▸ Excerto de origem
····················
ESTAÇÃO DE SINTRA, O CYNTIA E A LAMBRETA DO MEU PRIMO CHICO

Duas ou três vezes por semana, era certinho e direitinho; “Boa-Viagem” da meia-noite desde a Estação de Sintra até à Abrunheira. A espera, era quase sempre feita no “Cyntia”, com a paciência sem limites do Ti Rodolfo. Pelo gasto duma bica, deixava-nos estar ali uma ou duas horas à espera do horário da camioneta. Aproveitávamos para pôr o estudo em dia, ou passar a limpo algum apontamento das aulas do dia (noite). Não era assim, se a carteira estivesse abonada e houvesse mais alguém para rachar a corrida de táxi desde a Estação de Mem Martins. Aí, dependendo da hora da última aula, não seguia até Sintra e chegava mais cedo a casa.
····················
▸ Dados fornecidos

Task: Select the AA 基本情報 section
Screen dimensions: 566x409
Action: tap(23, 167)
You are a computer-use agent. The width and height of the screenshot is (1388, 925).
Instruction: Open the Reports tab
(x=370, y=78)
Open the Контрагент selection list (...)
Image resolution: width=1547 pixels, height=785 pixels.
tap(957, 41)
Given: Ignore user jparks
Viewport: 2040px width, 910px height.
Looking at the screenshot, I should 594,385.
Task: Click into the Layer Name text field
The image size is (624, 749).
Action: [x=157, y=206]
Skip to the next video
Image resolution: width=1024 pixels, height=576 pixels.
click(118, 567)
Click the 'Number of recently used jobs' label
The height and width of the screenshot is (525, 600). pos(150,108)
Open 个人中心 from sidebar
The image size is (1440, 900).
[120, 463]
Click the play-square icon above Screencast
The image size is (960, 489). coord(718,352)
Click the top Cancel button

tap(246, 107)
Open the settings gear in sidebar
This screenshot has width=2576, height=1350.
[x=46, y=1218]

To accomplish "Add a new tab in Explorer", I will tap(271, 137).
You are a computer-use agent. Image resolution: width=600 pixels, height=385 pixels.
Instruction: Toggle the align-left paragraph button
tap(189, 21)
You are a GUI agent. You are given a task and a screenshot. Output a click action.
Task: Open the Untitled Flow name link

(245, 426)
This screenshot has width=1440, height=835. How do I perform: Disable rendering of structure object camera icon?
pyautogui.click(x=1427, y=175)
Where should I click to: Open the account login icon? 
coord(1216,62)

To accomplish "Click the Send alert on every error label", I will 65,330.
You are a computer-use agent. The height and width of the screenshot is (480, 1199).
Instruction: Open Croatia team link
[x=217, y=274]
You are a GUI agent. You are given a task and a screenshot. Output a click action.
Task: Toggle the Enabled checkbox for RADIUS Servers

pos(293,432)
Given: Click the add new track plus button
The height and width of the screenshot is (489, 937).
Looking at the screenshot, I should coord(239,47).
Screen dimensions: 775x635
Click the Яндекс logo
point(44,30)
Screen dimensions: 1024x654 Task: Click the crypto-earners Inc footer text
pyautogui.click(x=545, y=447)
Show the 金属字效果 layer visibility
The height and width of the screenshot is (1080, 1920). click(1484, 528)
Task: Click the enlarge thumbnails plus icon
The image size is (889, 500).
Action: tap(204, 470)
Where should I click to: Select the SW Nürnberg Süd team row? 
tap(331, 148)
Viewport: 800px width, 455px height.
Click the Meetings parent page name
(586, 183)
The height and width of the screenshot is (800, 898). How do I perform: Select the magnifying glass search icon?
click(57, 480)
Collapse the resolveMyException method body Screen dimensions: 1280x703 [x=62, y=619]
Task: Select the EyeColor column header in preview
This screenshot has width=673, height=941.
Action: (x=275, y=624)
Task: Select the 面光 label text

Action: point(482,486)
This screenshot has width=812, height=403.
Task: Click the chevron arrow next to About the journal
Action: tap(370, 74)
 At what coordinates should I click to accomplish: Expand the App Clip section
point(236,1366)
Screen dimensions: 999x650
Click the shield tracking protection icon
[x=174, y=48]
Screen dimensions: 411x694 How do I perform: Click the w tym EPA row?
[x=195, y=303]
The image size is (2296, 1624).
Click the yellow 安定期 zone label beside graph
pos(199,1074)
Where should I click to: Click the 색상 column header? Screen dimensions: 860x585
····················
▸ Instruções da tarefa
Retome, por favor, o relato das esperas na Estação de Sintra e prossiga a narrativa depois de "chegava mais cedo a casa".

▸ Resultado final
Não era apelativo descer no Cacém, vindo do Rossio depois dum dia de trabalho, mas, se queria perspetivar o futuro com algum sucesso profissional, mesmo com a tropa e quase de certeza, a Guerra Colonial pela frente, tinha de ser assim. Ainda por cima, todos me ajudavam. O meu chefe, Sá Rodrigues, dava-me alguma “folga” e deixava-me sair mais cedo quando precisava de estudar para algum ponto (teste).

Mas, muito para trás disso, já o comboio e o Cacém eram destino marcado. Antes de três ou quatro de tempo contado em anos, e das boleias na lambreta do meu primo Chico até à Estação de Oeiras para apanhar o comboio até ao Cais do Sodré. Foi ele, o meu Primo Chico, o adorado filho da minha tia Ermelinda e do meu tio João e da namorada, depois mulher, adorável Júlia, que prometeu ao Sá Rodrigues da STAR da rua do Alecrim, arranjar um puto ajuizado para “paquete”, primeiro interno e depois logo se via. 

O Chico, que na Guerra Colonial pela Guiné — daquela mesmo verdadeira, com tiros e tudo que, se no mundo dos vivos ainda estivesse, dela se lembraria e muito, ao contrário de outros que, passado tanto tempo, teimam em querer branquear a injustiça de mais de uma década de sofrimento inglório — muito tinha sofrido, era um bom primo.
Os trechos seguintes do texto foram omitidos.